EXTRACTED RECORDS START
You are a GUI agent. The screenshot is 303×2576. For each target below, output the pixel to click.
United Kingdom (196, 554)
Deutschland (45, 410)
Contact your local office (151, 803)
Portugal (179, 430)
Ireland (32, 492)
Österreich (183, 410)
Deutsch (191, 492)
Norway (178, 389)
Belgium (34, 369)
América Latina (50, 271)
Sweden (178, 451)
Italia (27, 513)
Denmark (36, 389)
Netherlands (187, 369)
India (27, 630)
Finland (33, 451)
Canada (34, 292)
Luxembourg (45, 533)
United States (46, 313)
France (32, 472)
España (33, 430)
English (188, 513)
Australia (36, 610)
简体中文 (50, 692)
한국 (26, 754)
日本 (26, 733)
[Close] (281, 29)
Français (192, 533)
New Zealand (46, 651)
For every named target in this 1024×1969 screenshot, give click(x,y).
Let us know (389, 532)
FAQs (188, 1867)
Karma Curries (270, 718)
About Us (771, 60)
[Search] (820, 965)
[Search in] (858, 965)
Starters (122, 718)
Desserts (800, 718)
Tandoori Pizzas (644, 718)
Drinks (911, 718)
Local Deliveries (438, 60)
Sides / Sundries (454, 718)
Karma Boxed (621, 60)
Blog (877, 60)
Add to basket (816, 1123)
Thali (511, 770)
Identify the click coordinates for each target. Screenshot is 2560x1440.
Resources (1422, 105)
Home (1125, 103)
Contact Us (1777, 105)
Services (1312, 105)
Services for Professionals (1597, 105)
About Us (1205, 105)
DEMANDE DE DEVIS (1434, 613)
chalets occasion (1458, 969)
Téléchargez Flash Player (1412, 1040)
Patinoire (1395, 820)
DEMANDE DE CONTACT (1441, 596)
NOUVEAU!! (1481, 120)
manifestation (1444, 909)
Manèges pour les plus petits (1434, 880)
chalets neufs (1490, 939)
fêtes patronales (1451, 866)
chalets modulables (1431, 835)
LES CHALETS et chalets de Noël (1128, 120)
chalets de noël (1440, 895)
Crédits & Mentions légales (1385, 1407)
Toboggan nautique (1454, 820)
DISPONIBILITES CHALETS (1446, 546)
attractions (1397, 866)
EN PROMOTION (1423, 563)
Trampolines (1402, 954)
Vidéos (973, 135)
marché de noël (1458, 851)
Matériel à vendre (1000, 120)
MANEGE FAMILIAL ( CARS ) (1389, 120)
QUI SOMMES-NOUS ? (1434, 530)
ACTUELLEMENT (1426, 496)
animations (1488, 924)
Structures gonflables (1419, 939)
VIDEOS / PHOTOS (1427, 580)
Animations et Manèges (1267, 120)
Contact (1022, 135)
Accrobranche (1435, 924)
EXTRACTED RECORDS END
# [BRIEF]
Each record above has to be set down again, word for word.

# [SOLUTION FOR THIS TASK]
You are a GUI agent. The screenshot is 303×2576. For each target below, output the pixel to click.
United Kingdom (196, 554)
Deutschland (45, 410)
Contact your local office (151, 803)
Portugal (179, 430)
Ireland (32, 492)
Österreich (183, 410)
Deutsch (191, 492)
Norway (178, 389)
Belgium (34, 369)
América Latina (50, 271)
Sweden (178, 451)
Italia (27, 513)
Denmark (36, 389)
Netherlands (187, 369)
India (27, 630)
Finland (33, 451)
Canada (34, 292)
Luxembourg (45, 533)
United States (46, 313)
France (32, 472)
España (33, 430)
English (188, 513)
Australia (36, 610)
简体中文 (50, 692)
한국 (26, 754)
日本 (26, 733)
[Close] (281, 29)
Français (192, 533)
New Zealand (46, 651)
For every named target in this 1024×1969 screenshot, give click(x,y).
Let us know (389, 532)
FAQs (188, 1867)
Karma Curries (270, 718)
About Us (771, 60)
[Search] (820, 965)
[Search in] (858, 965)
Starters (122, 718)
Desserts (800, 718)
Tandoori Pizzas (644, 718)
Drinks (911, 718)
Local Deliveries (438, 60)
Sides / Sundries (454, 718)
Karma Boxed (621, 60)
Blog (877, 60)
Add to basket (816, 1123)
Thali (511, 770)
Identify the click coordinates for each target. Screenshot is 2560x1440.
Resources (1422, 105)
Home (1125, 103)
Contact Us (1777, 105)
Services (1312, 105)
Services for Professionals (1597, 105)
About Us (1205, 105)
DEMANDE DE DEVIS (1434, 613)
chalets occasion (1458, 969)
Téléchargez Flash Player (1412, 1040)
Patinoire (1395, 820)
DEMANDE DE CONTACT (1441, 596)
NOUVEAU!! (1481, 120)
manifestation (1444, 909)
Manèges pour les plus petits (1434, 880)
chalets neufs (1490, 939)
fêtes patronales (1451, 866)
chalets modulables (1431, 835)
LES CHALETS et chalets de Noël (1128, 120)
chalets de noël (1440, 895)
Crédits & Mentions légales (1385, 1407)
Toboggan nautique (1454, 820)
DISPONIBILITES CHALETS (1446, 546)
attractions (1397, 866)
EN PROMOTION (1423, 563)
Trampolines (1402, 954)
Vidéos (973, 135)
marché de noël (1458, 851)
Matériel à vendre (1000, 120)
MANEGE FAMILIAL ( CARS ) (1389, 120)
QUI SOMMES-NOUS ? (1434, 530)
ACTUELLEMENT (1426, 496)
animations (1488, 924)
Structures gonflables (1419, 939)
VIDEOS / PHOTOS (1427, 580)
Animations et Manèges (1267, 120)
Contact (1022, 135)
Accrobranche (1435, 924)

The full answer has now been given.